:: INPUT MATERIAL

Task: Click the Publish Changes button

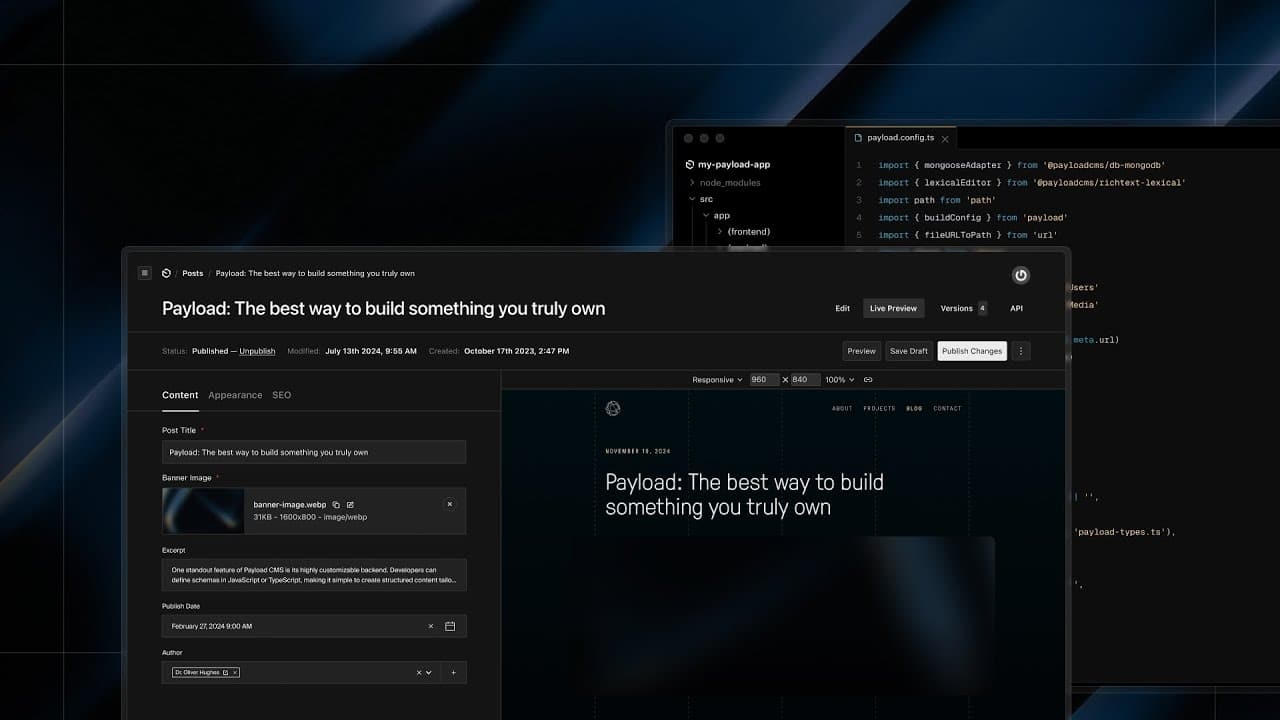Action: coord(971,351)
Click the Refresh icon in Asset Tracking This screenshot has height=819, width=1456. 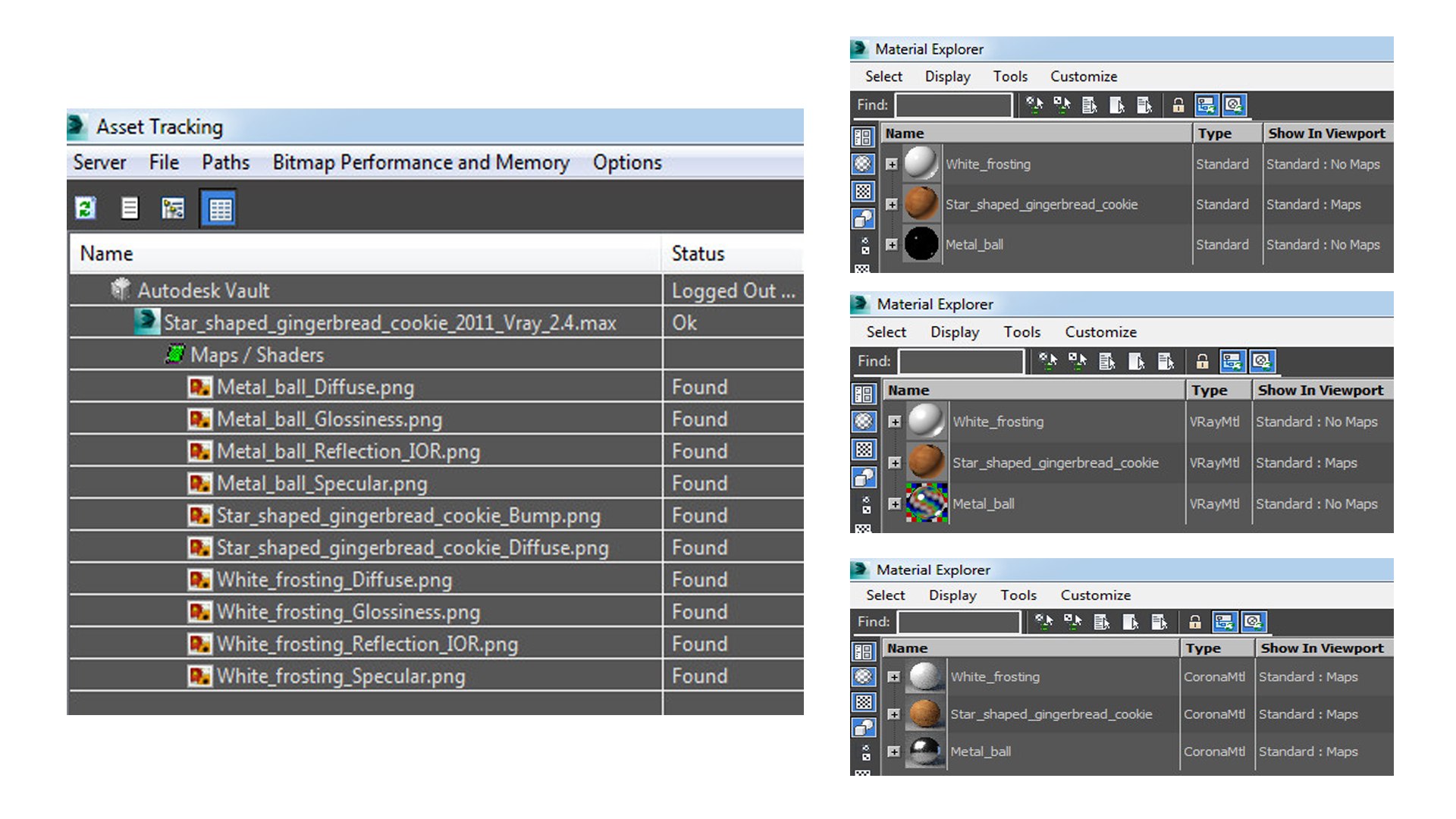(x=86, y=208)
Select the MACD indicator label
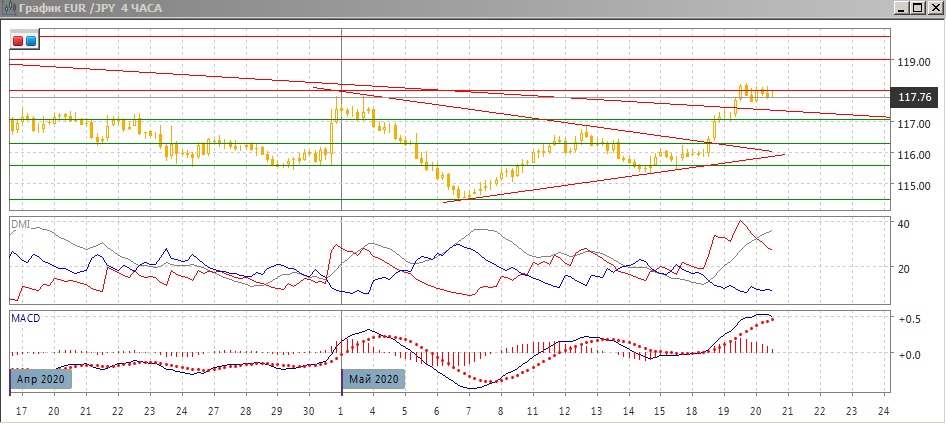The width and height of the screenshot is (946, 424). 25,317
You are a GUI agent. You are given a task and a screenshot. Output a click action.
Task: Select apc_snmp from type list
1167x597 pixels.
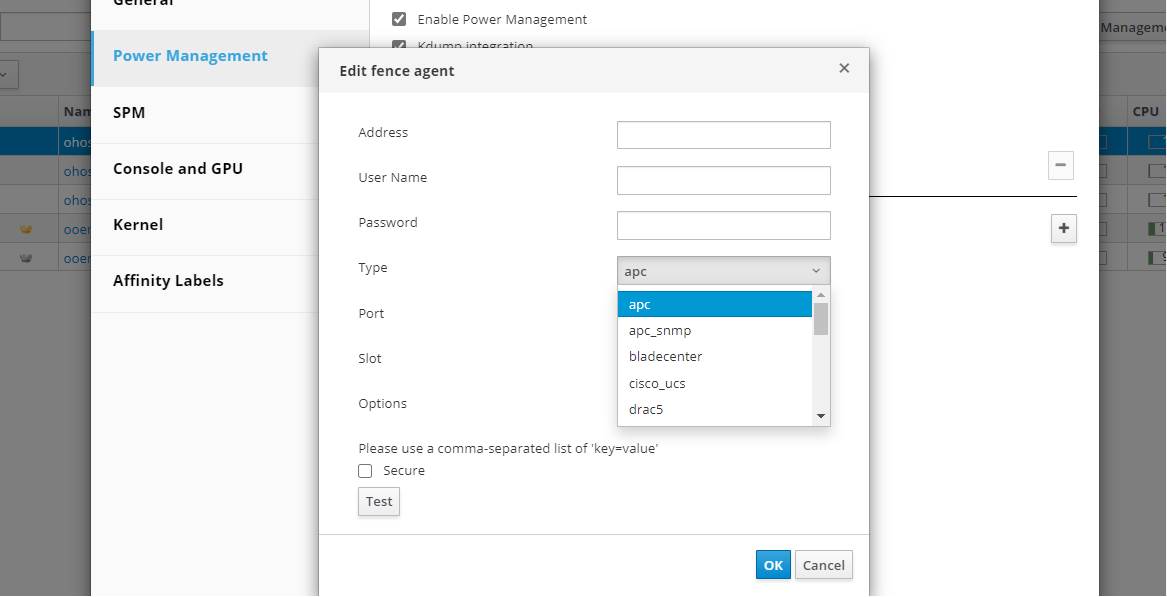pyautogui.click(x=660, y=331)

::::
:: INPUT MATERIAL

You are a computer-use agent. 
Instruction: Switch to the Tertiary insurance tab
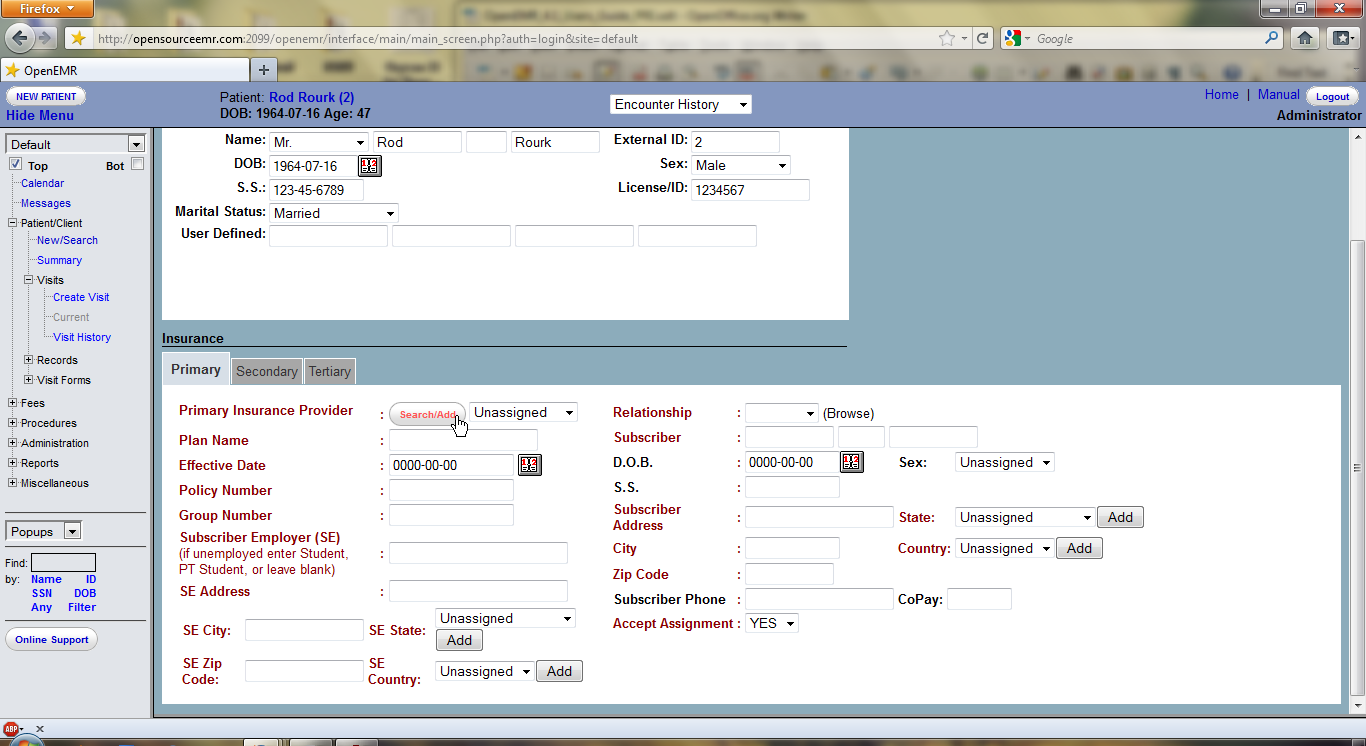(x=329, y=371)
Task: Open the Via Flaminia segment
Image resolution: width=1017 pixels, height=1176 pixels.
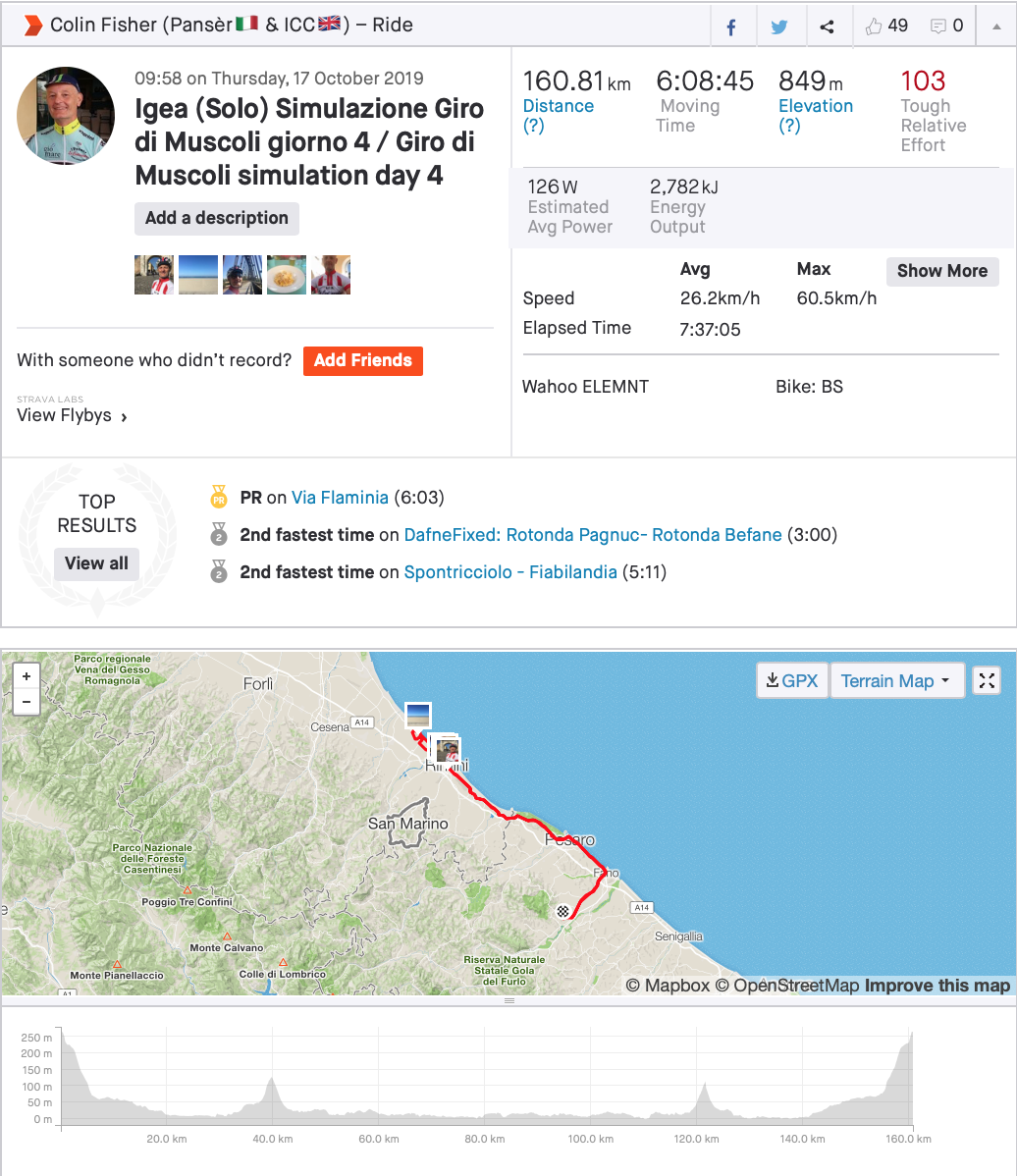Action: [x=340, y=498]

::::

- [INSTRUCTION]
Arrange the lines of the records as a Markdown table with the columns "Number" and "Line", one row per line and numbered from 1, skipping any blank lines. Begin at the line that contains "You are a GUI" and stop after the line that contains "pyautogui.click(x=660, y=331)". Leave out the pictures.

- [FULL RESPONSE]
| Number | Line |
|---|---|
| 1 | You are a GUI agent. You are given a task and a screenshot. Output a click action. |
| 2 | Task: Select apc_snmp from type list |
| 3 | 1167x597 pixels. |
| 4 | pyautogui.click(x=660, y=331) |